The original name of Fu Jow Pai was "Hark Fu Moon" (Black Tiger System). It was renamed by the First Generation Grand Master Wong Bil Hong to Fu Jow Pai of Hoy Hong Temple (Fu Jow Pai meaning Tiger Claw System). This was done in memory of his master, a Shaolin monk who's name remained anonymous because of Manchurain persecution toward the Shaolin order.
In the mid-19th Century, Wong Bil Hong was already a master of the Hung Gar Kung Fu System when one day he was challenged to a duel by another Kung Fu master. While battling in the courtyard of Hoy Hong Temple, they were separated by an old monk. So overwhelmed by the superior Kung Fu skills of this monk, Wong Bil Hong and his adversary accepted the invitation to discuss their differences. After mediating their disagreement, the monk accepted them as disciples and taught the Hark Fu Moon (Black Tiger) Kung Fu.
For many years Wong Bil Hong protected the knowledge of Black Tiger Kung Fu and only took on two disciples. One of them was his nephew Wong Moon Toy. In 1927 Wong Moon Toy began his training as a disciple of his uncle. Even though he had mastered two other Kung Fu systems, he discovered that training in Black Tiger was quite rigorous, requiring great mental and physical discipline.
In 1934 after his teacher passed away, Wong Moon Toy immigrated to New York City. As the successor of the Tiger Claw System, Wong Moon Toy taught Kung Fu to only a select group of disciples. In 1957 at the request of his students he opened up the system to the public under the name of the Chinese Youth Athletic Club, Inc.

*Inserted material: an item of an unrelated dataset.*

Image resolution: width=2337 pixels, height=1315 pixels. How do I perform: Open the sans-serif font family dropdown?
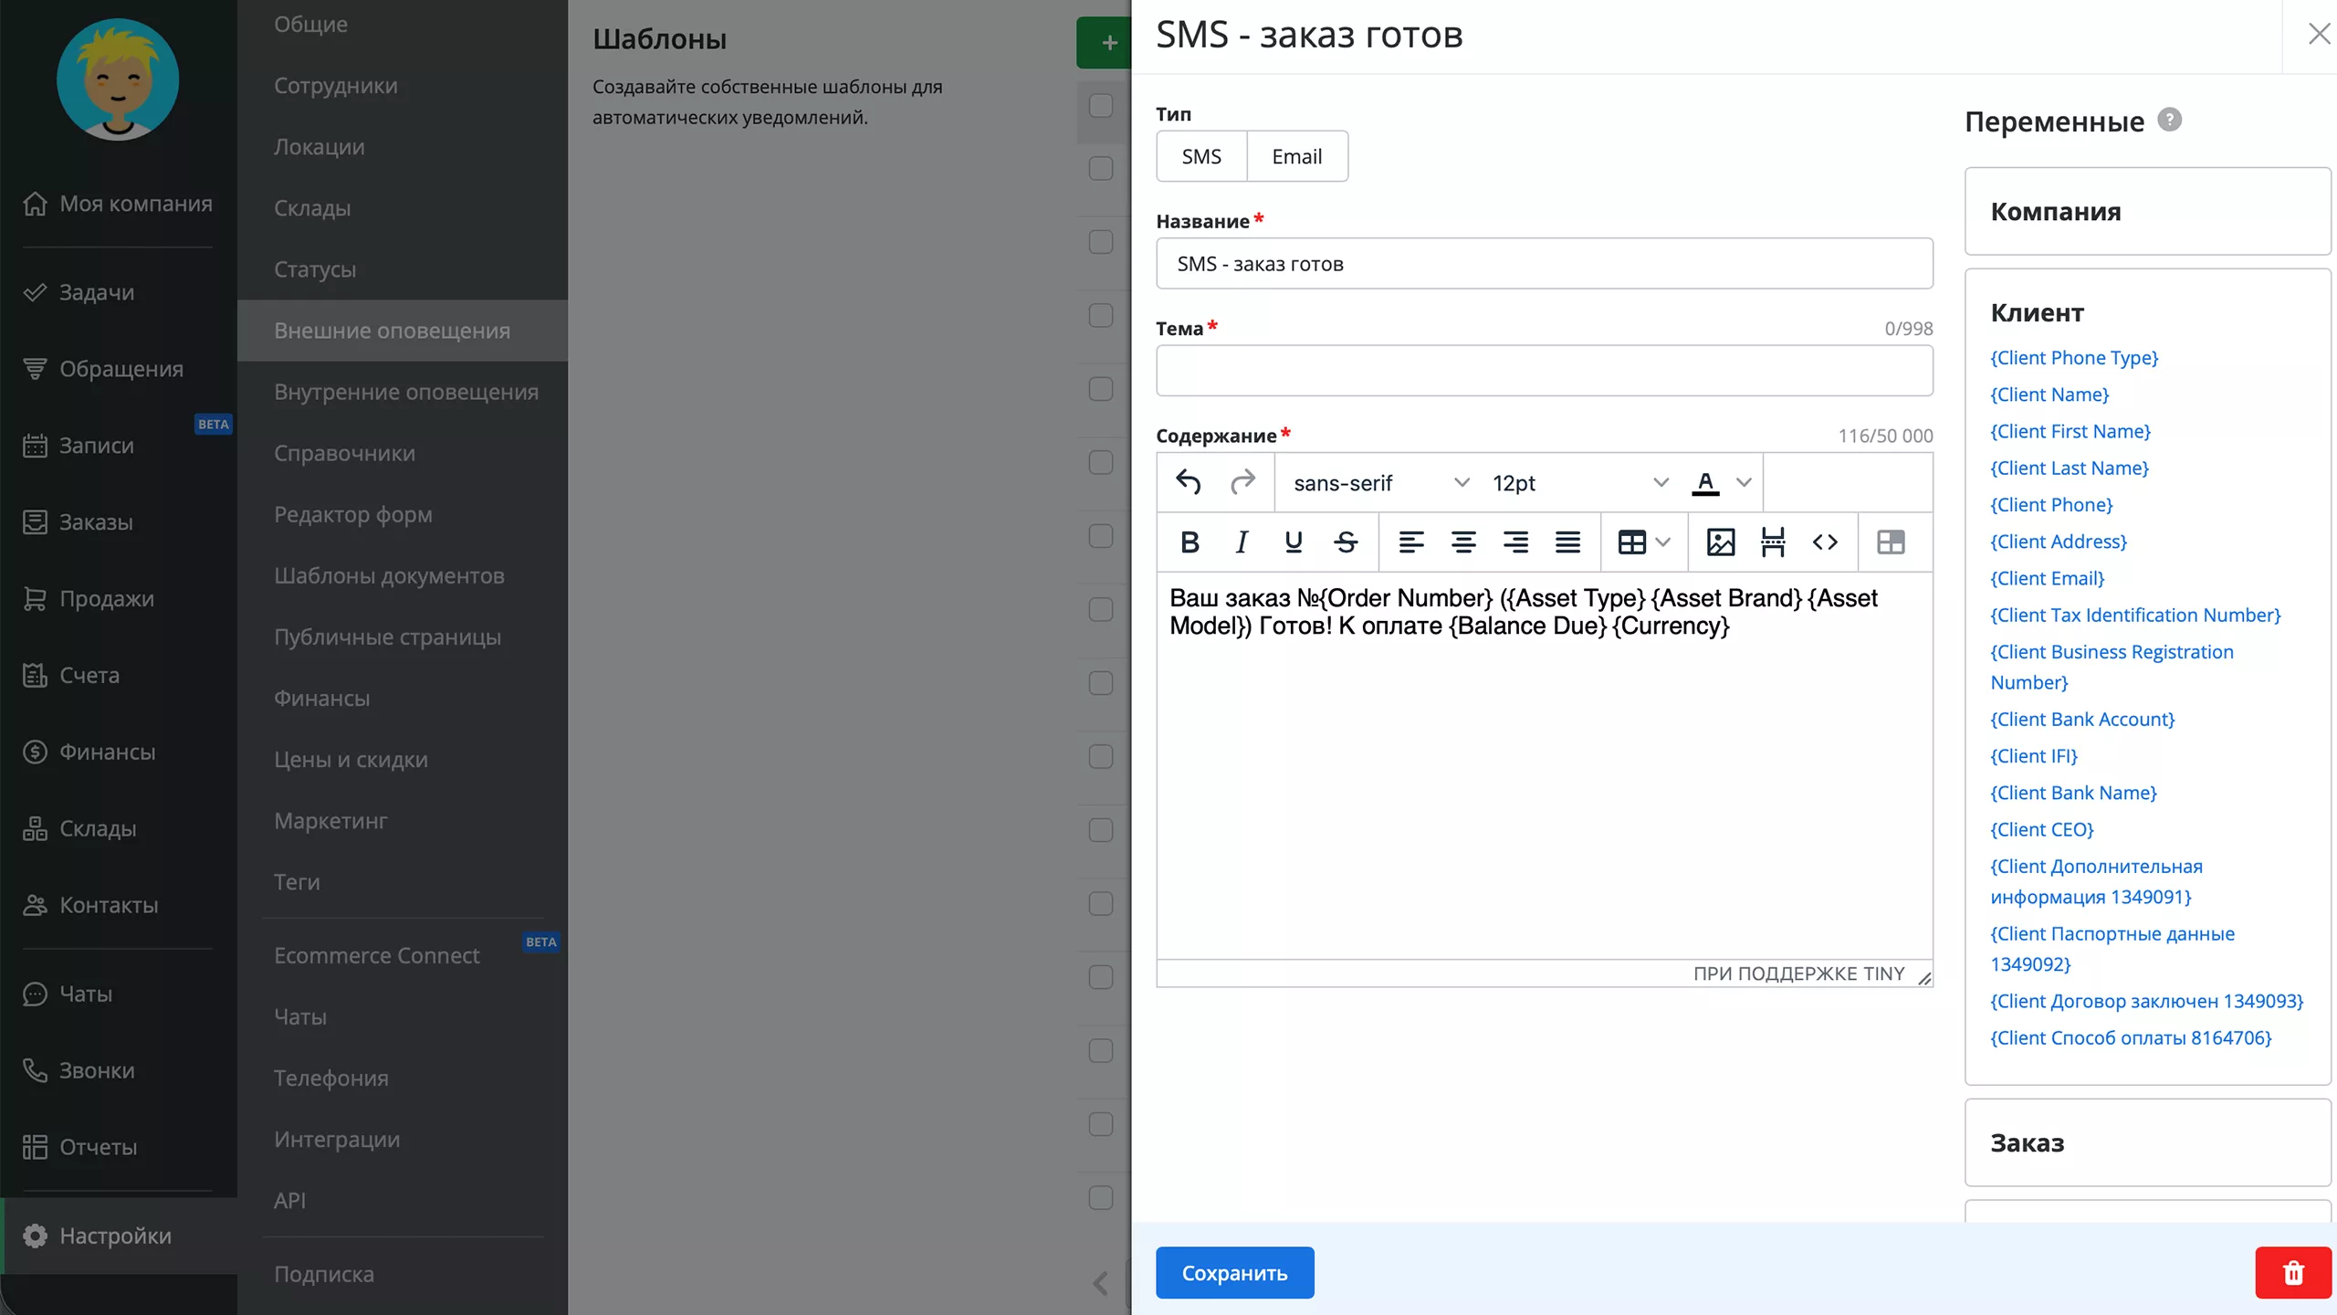tap(1380, 482)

When the Late Grand Master Wong Moon Toy died in 1960 he left seven disciples, one of which he named his successor, Grand Master Wai Hong. For the past forty years Grand master Wai Hong, the Third Generation Successor of Fu Jow Pai, has dedicated himself to the preservation and promotion of the Chinese martial arts. He is the founder of the Fu Jow Pai Federation and the Eastern United States Kung Fu Federation and a leader in the martial arts community.